Governing Body

Brazil’s Foreign Minister calls for a job-intensive economic recovery

Brazil’s Foreign Minister Celso Amorim said a new global governance was needed to protect the most vulnerable members of society from the adverse effects of the global economic crisis and called on the International Labour Organization (ILO) to continue to play a leading role in promoting a job-based recovery and a fairer globalization.

News | 17 November 2009

GENEVA (ILO News) – Brazil’s Foreign Minister Celso Amorim said a new global governance was needed to protect the most vulnerable members of society from the adverse effects of the global economic crisis and called on the International Labour Organization (ILO) to continue to play a leading role in promoting a job-based recovery and a fairer globalization.

“This is more than a banking and financial crisis; it is a crisis of dogmas”, said Mr.
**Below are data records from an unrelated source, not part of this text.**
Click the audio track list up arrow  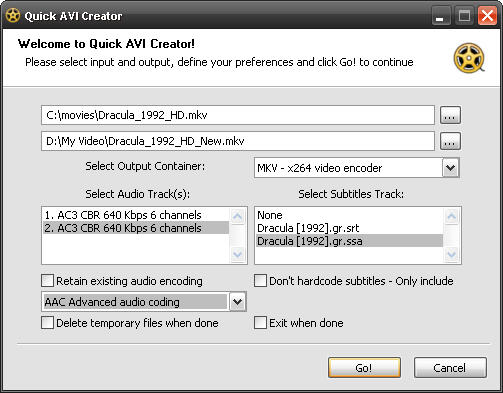(x=237, y=216)
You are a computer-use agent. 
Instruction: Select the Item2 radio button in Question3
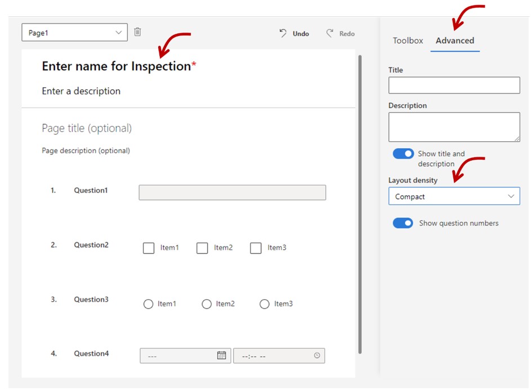tap(207, 304)
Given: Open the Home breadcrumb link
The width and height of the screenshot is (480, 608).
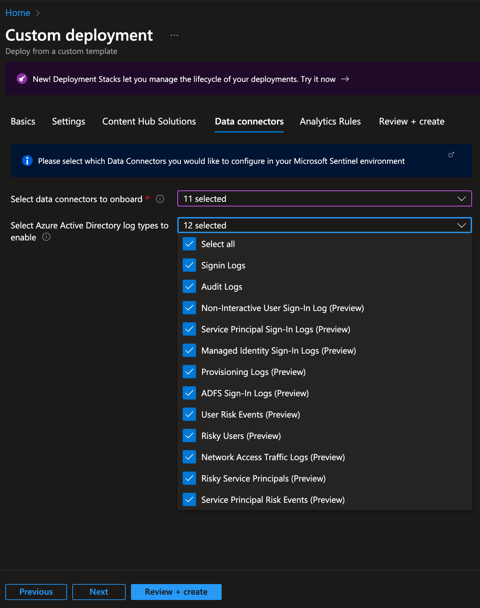Looking at the screenshot, I should click(x=17, y=13).
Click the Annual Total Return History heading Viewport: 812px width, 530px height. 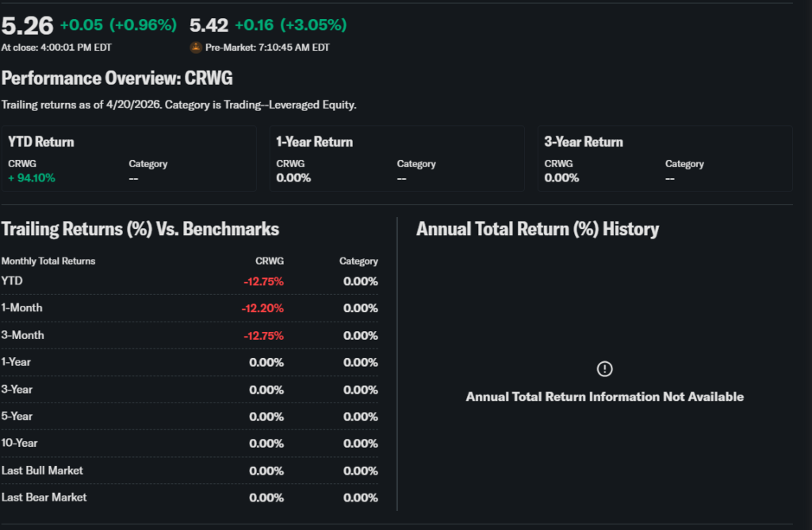[537, 230]
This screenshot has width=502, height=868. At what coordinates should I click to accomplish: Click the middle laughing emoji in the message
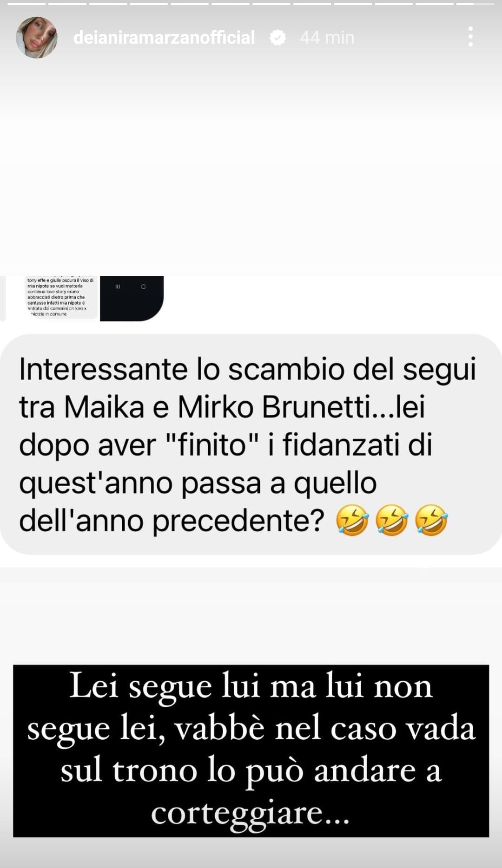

Amorim recalling President Lula’s words during the Global Jobs Summit that took place in Geneva last June, adding that “it is our duty to reform global governance and to protect the most vulnerable from the worst effects of the crisis. The ILO has a key role to play in this respect.”

Mr. Amorim, who was the keynote speaker at a meeting of the Working Party on the Social Dimension of Globalization of the ILO Governing Body currently in session here, said “it is not enough to say ‘we need to come out of the crisis.’ We need to come out of the crisis by creating jobs, decent jobs”.

He said the ILO Global Jobs Pact, adopted in June of this year by the tripartite constituents of the ILO, was particularly important since it placed anti-cyclical measures and social protection at the heart of recovery efforts. He said Brazil had introduced a resolution to the UN Economic and Social Council (ECOSOC) integrating the Global Jobs Pact into all of the UN funds and programmes.

“The Pact is a reference for the whole UN System and Bretton Woods institutions. It is our responsibility to implement it both at the local and international levels”, he said. “It is our common duty to find a way out of the crisis, but the solutions depend on each specific case. There isn’t a single country that does not have any good examples to offer, and not a single country that has nothing to learn”.

ILO Director-General Juan Somavia echoed Mr. Amorim’s call for a job-intensive recovery and said “perhaps we should not even use the word recovery until we see the trend in unemployment move steadily downward. We at the ILO should develop the notion that recovery occurs when people feel the recovery, and people feel the recovery when the jobs are there”.

Mr. Somavia said it was time to apply the same efforts and policy creativity to create jobs and support enterprises that was deployed in saving banks and rescuing the financial system, adding “this is a fundamental yardstick by which the future evolution of this crisis will be looked at”.

The Chairperson of the Governing Body, Ambassador Maria Nazareth Farani Azevêdo of Brazil, emphasized that the presence of Minister Amorim was particularly important to inform the discussions of the Working Party on the new global economic order and on the efforts to overcome the present crisis.

“ILO, with its tripartism and comprehensive composition, has become a central, legitimate and indispensable player in the search for an economic recovery which combines, as its main elements, the advancement of production and the creation of decent jobs with social protection. And it is the ILO that must lead this process”, said Ambassador Farani Azevêdo.

Mr. Amorim said it was difficult to exaggerate the effect the global economic crisis was having in terms of rising poverty and unemployment. He welcomed the recent statement adopted by the G20 summit in Pittsburgh and stressed the importance of the ILO’s participation in the meeting. “By highlighting the human aspects of the crisis, the heads of state made it clear that the market, be it the financial or any other market, must not be an end in itself, but rather an instrument of the real economy”, he said.

He also referred to the important role of South-South cooperation in alleviating poverty and the impact of the economic crisis. He said Brazil was already cooperating with the ILO in the areas of social security and child labour in countries such as Haiti, Paraguay, Ecuador, Angola and East Timor. Mr Somavia said South-South cooperation was extremely important to the ILO and a useful mechanism to share lessons and experiences from the crisis.